### Uraian Tugas
Berdasarkan kutipan teks, mengapa penanya ingin mengadukan suami ke pengadilan agama untuk bercerai?

### Kutipan Teks

1783. HUKUM MINTA CERAI KARENA TIDAK DINAFKAHI DAN MASALAH HAK ASUH ANAK KETIKA TERJADI PERCERAIAN



Pertanyaan:
Assalamu'alaikum..

Afwan ustadz wa ustadzah yang ada di grup..

Afwan tadz@⁨Ismidar Abdurrahman As Sa⁩ 

Ana mau tanya, bolehkah mengadukan suami ke pengadilan agama untuk bercerai? Karna suami ga bisa menafkahi istri, maksudnya selalu kurang gitu tadz..

Jika boleh, hak mengasuh anak tetap tanggung jawab suami atau istri, karna perceraian terjadi akibat pengaduan ke pengadilan agama..?

### Data yang Ditampilkan

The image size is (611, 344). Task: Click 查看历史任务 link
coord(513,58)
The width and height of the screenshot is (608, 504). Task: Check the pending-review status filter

### Hasil Latihan
Karena suami tidak bisa menafkahi istri, yakni nafkahnya selalu kurang.